**About this exercise**
Only the lines from the one with "Click the Sets column header" through the last line of the data below are to be duplicated, exactly and without pictures.
—————
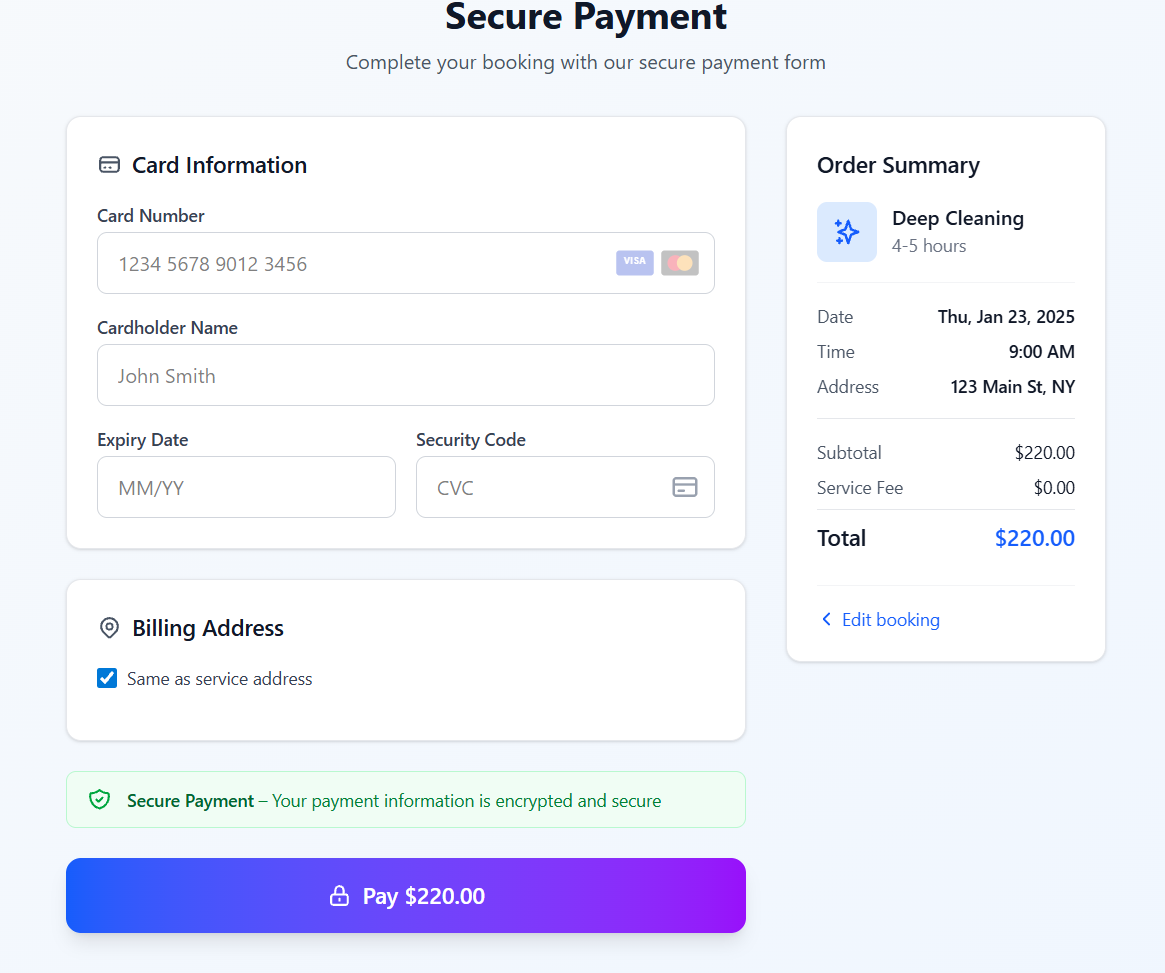1165x973 pixels.
Task: Select the Mastercard logo in the card number field
Action: click(x=679, y=262)
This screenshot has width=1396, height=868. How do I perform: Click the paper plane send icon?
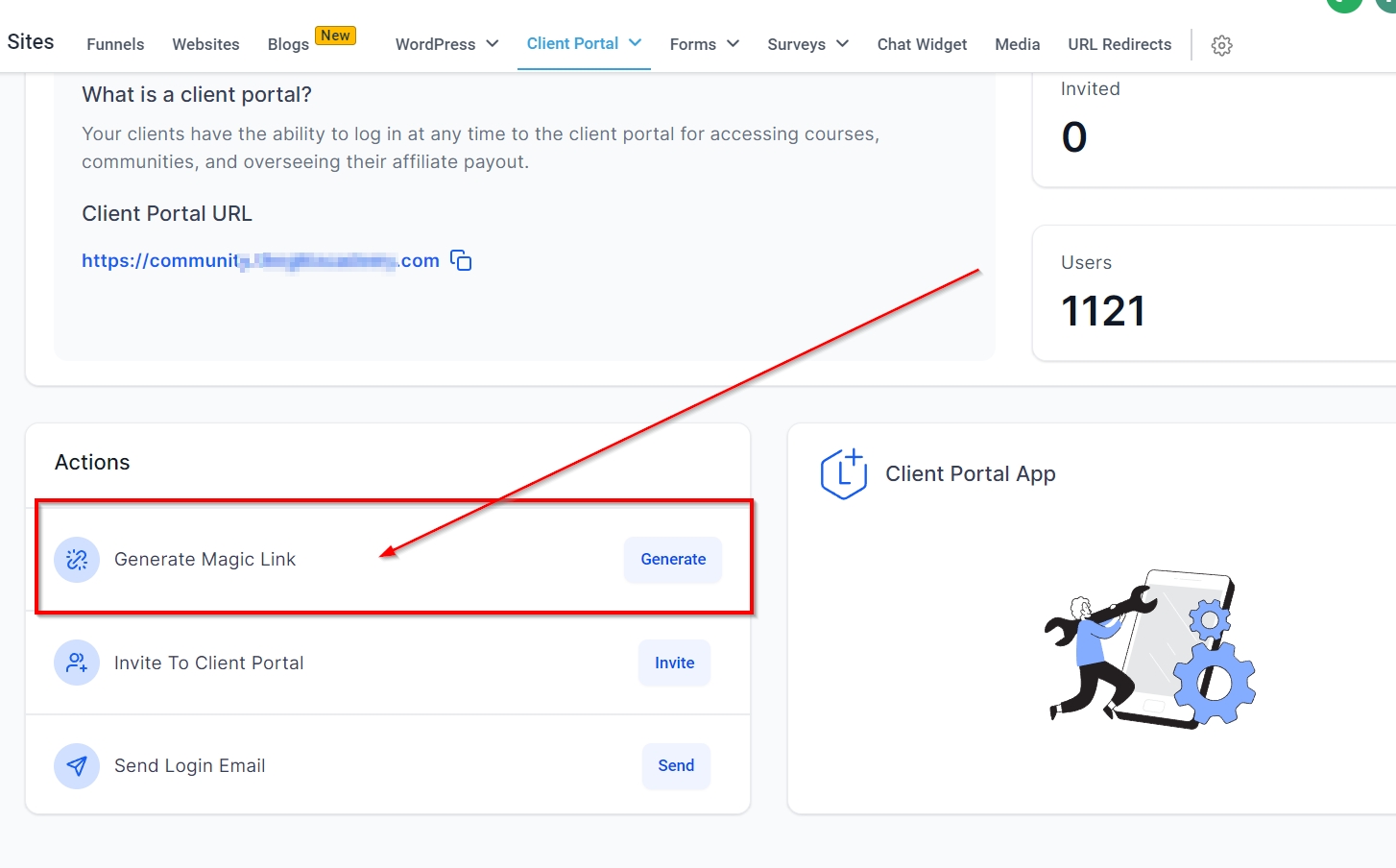tap(77, 766)
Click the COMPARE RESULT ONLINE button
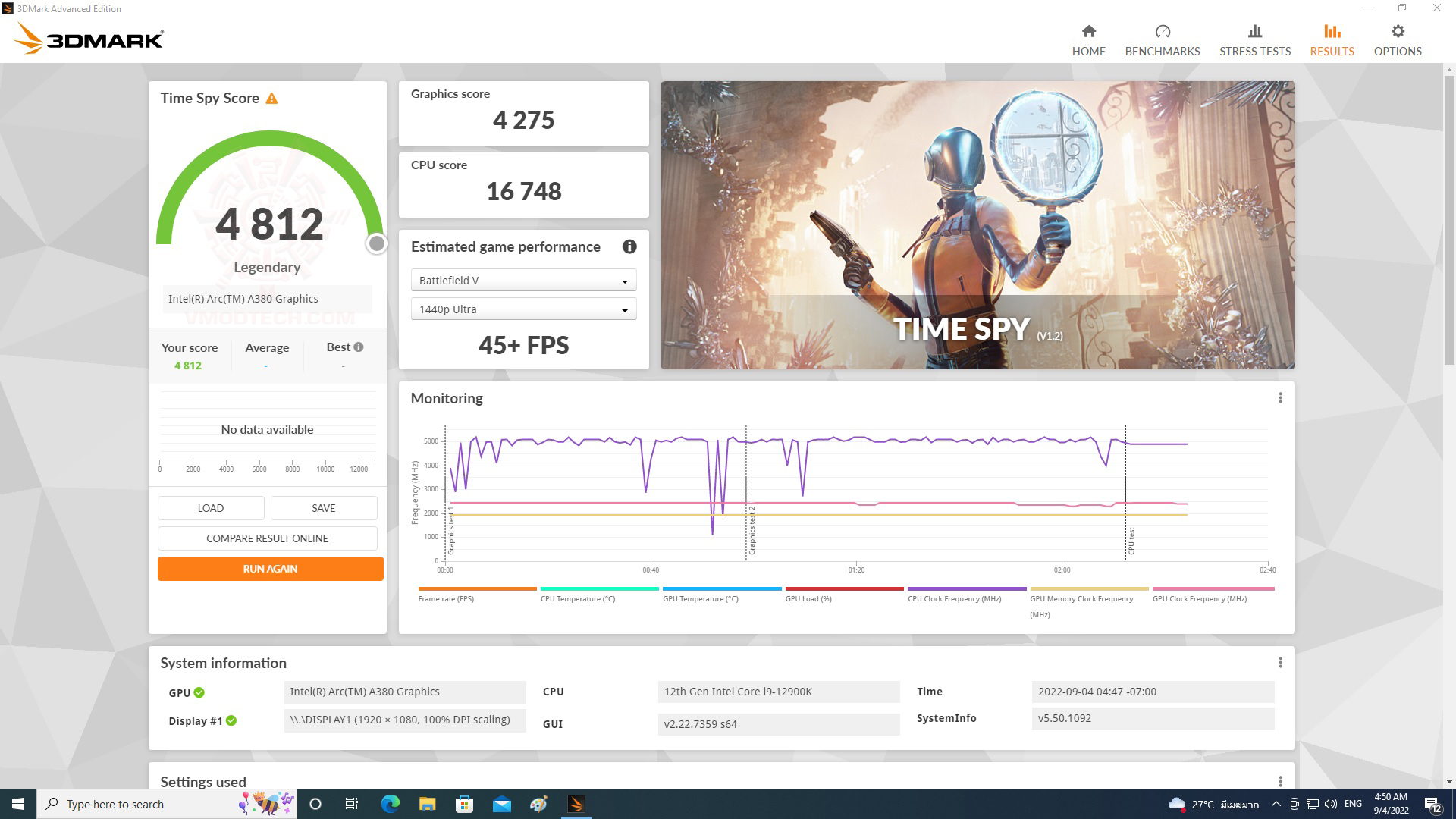The image size is (1456, 819). (x=267, y=538)
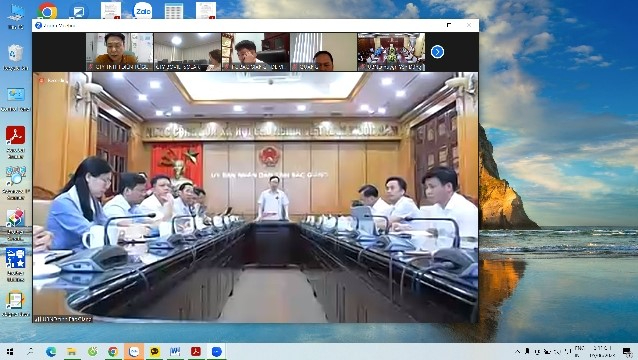Viewport: 638px width, 360px height.
Task: Open taskbar search magnifier
Action: pyautogui.click(x=31, y=352)

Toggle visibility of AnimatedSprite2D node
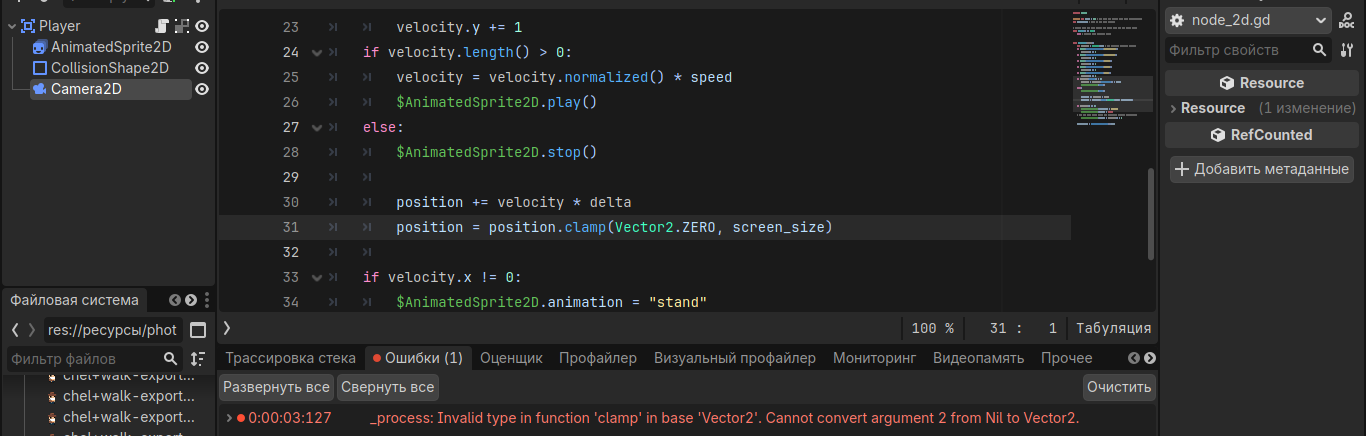(202, 47)
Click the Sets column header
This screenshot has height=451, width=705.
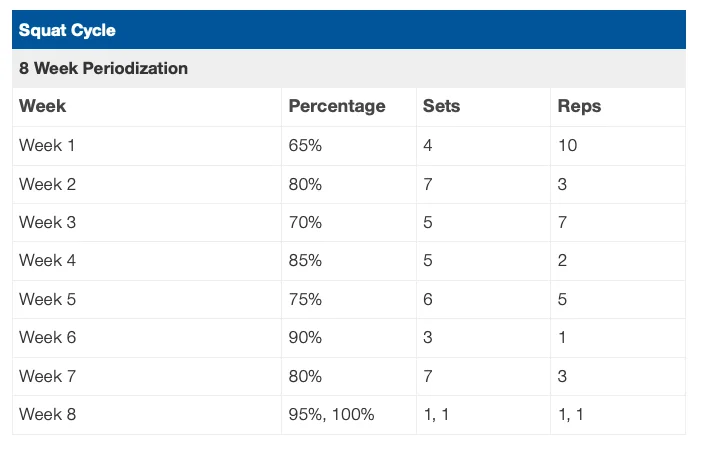point(441,106)
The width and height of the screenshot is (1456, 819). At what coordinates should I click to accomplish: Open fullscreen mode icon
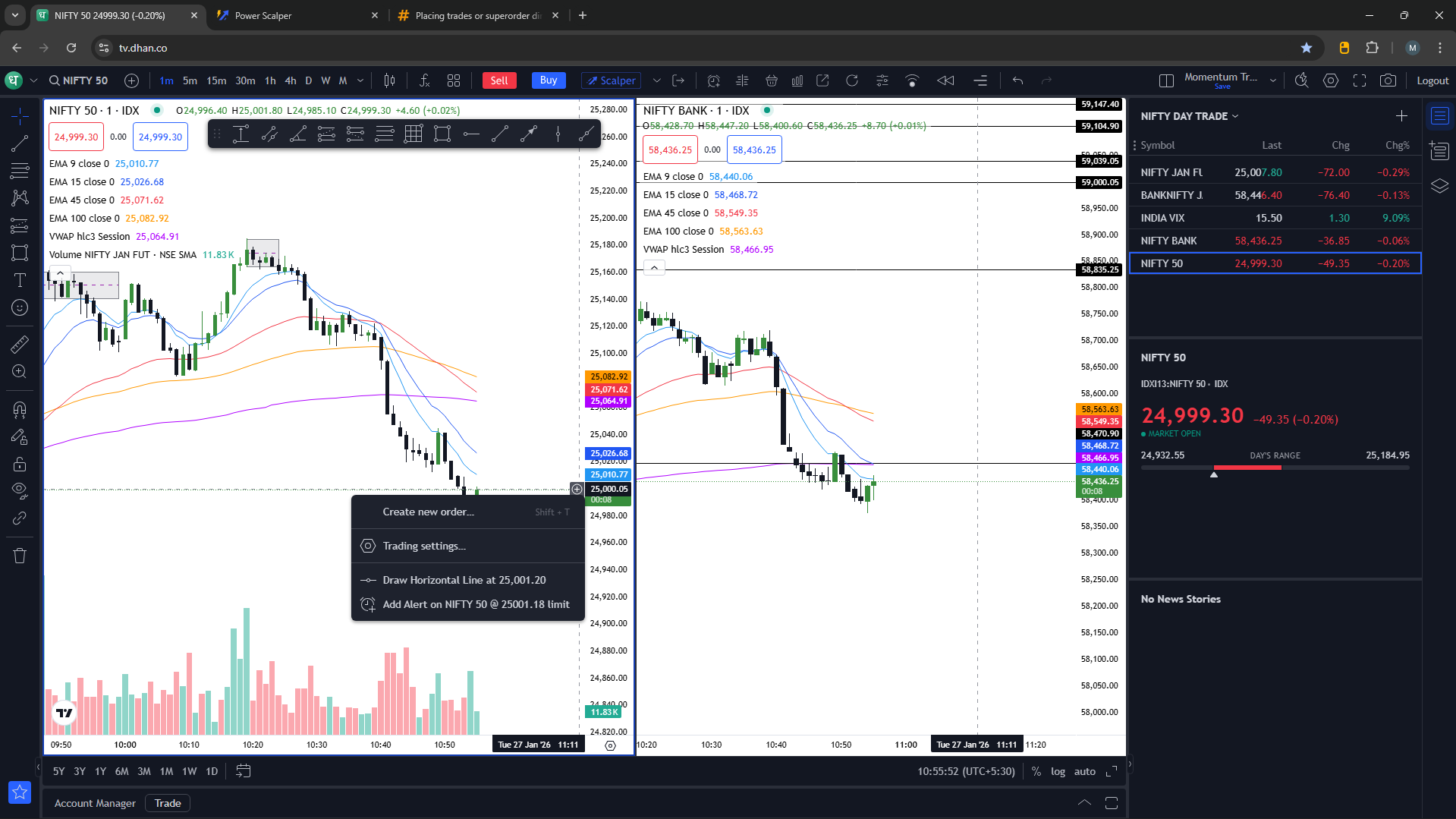[1360, 80]
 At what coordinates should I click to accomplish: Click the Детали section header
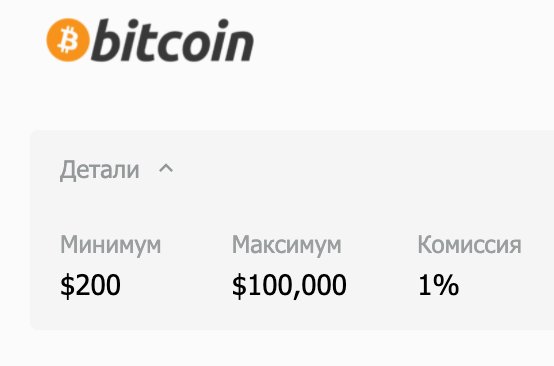(100, 170)
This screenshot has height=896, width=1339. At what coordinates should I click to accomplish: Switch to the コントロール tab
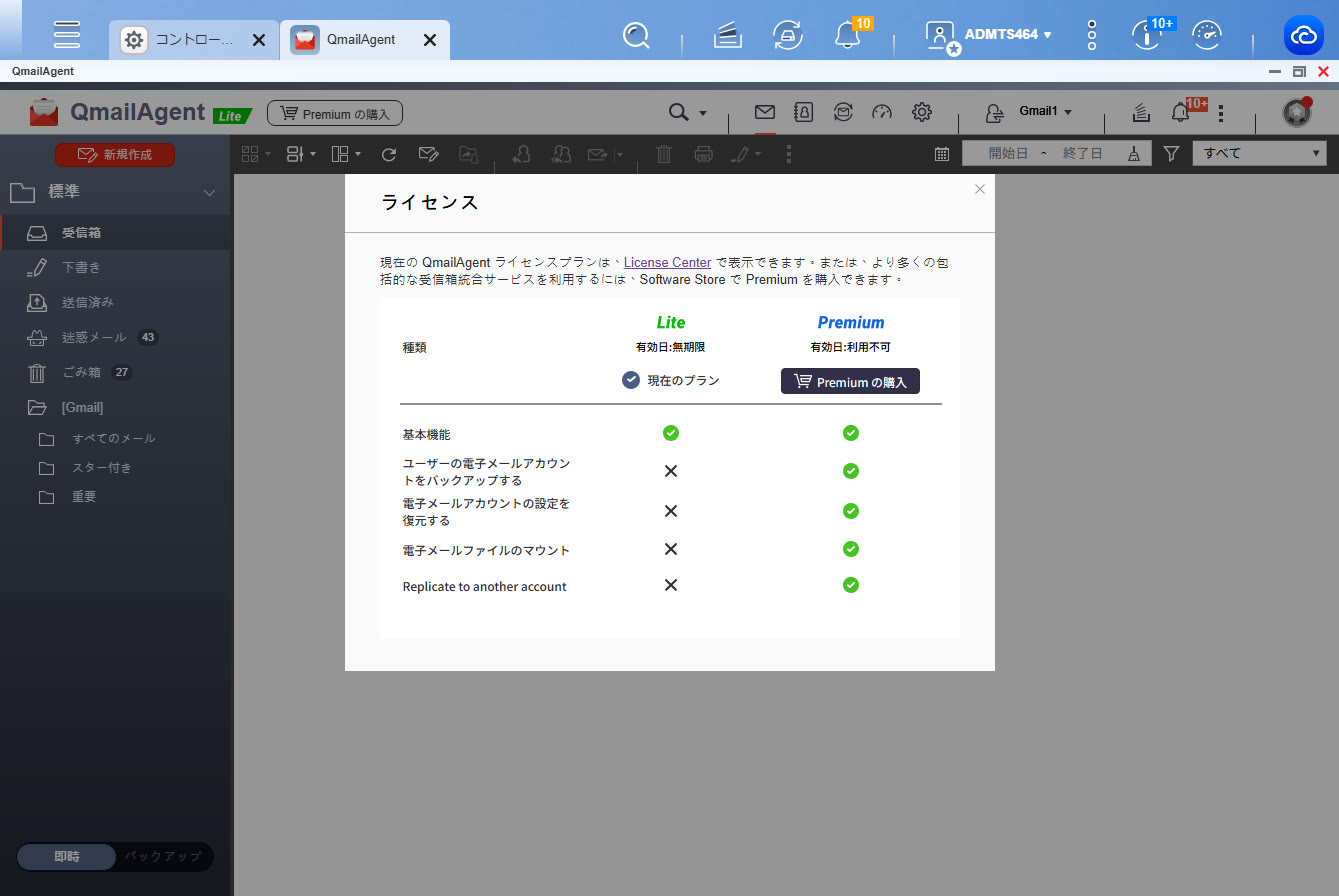coord(192,40)
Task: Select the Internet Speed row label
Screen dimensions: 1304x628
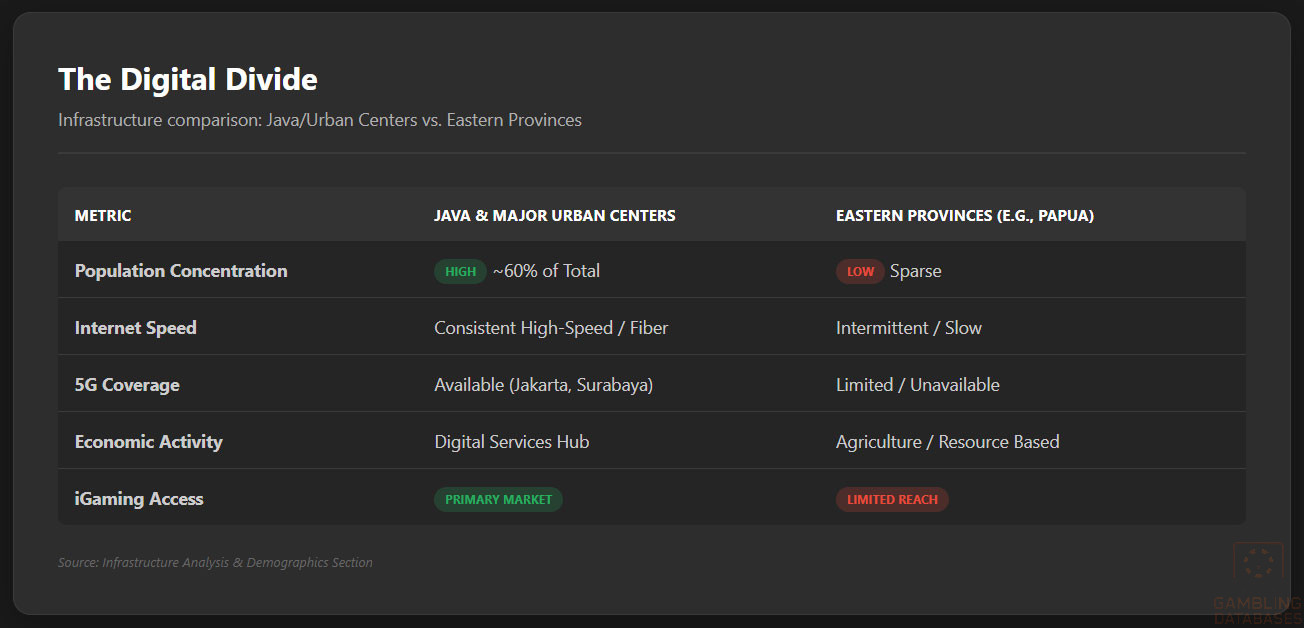Action: click(136, 328)
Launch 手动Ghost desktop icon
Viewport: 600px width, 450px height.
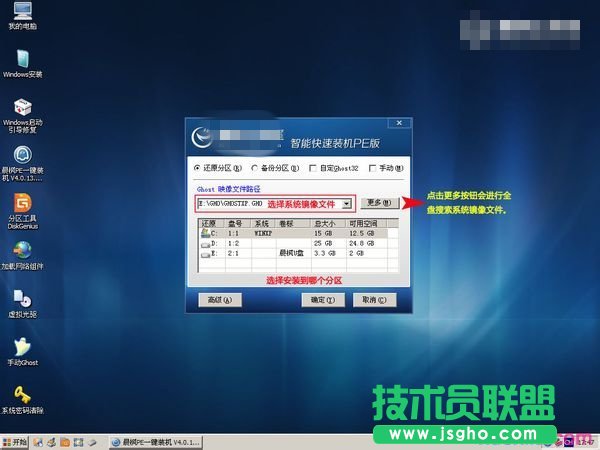click(22, 345)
—————
**Solution to this task**
Click the Sets column header
This screenshot has height=451, width=705.
point(441,106)
The width and height of the screenshot is (1456, 819). At what coordinates should I click to accomplish: Open fullscreen mode icon
[1360, 80]
 At what coordinates should I click to accomplish: Click the Детали section header
(100, 170)
This screenshot has height=896, width=1339. At what coordinates should I click to accomplish: Switch to the コントロール tab
coord(192,40)
Task: Select the Internet Speed row label
Screen dimensions: 1304x628
Action: click(136, 328)
Launch 手动Ghost desktop icon
Viewport: 600px width, 450px height.
click(22, 345)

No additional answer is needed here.